Build-Aware Incremental C-to-Rust Migration via Skeleton-First Translation and Historical Knowledge Reuse

TL;DR

This paper introduces His2Trans, a build-aware framework for incremental C-to-Rust migration that reconstructs project skeletons and leverages historical knowledge to improve build success and reduce unsafe code.

Contribution

It presents a novel approach combining build trace reconstruction and knowledge reuse to enable stable, project-level C-to-Rust migration in complex build environments.

Findings

Achieves 97.51% incremental compilation pass rate on OpenHarmony modules.

Reduces unsafe code ratio by 24.02 percentage points compared to C2Rust.

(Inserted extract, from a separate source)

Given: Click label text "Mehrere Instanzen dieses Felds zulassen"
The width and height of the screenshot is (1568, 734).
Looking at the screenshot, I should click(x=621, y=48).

Decreases average repair rounds on unseen modules by about 60%.

Abstract

Automating C-to-Rust migration for industrial software remains difficult because build-critical context is scattered across compile configurations, macros, external symbols, and cross-module dependencies, while reusable migration knowledge is often buried in prior C/Rust evolution. As a result, existing LLM-based approaches often work well on isolated functions or small benchmarks but struggle to produce stable project-level translations in partially migrated systems. We present His2Trans, a framework for incremental C-to-Rust migration in build-complex ecosystems where C and Rust coexist. His2Trans first reconstructs a compilable project-level Rust skeleton from build traces, recovering modules, type definitions, signatures, globals, and dependency relations before function-body generation. It then retrieves Rust-side interfaces and local coding patterns mined from historical compilation-accepted C/Rust pairs to guide translation and compiler-feedback repair. We evaluate His2Trans on five OpenHarmony submodules and nine general-purpose C benchmarks. On the OpenHarmony modules, His2Trans achieves a 97.51% incremental compilation pass rate and substantially improves build feasibility over reproduced baselines; the resulting artifacts also support mixed C/Rust builds without observed interface mismatches. On general-purpose benchmarks, it maintains high compilation feasibility, reduces the unsafe ratio by 24.02 percentage points relative to C2Rust, and, with Claude-Opus-4.5, lowers warning counts on compiled outputs. In addition, the self-evolving knowledge base reduces average repair rounds on unseen modules by approximately 60%. These results suggest that combining build-aware skeleton construction with historical knowledge reuse is an effective strategy for practical, gradual C-to-Rust migration.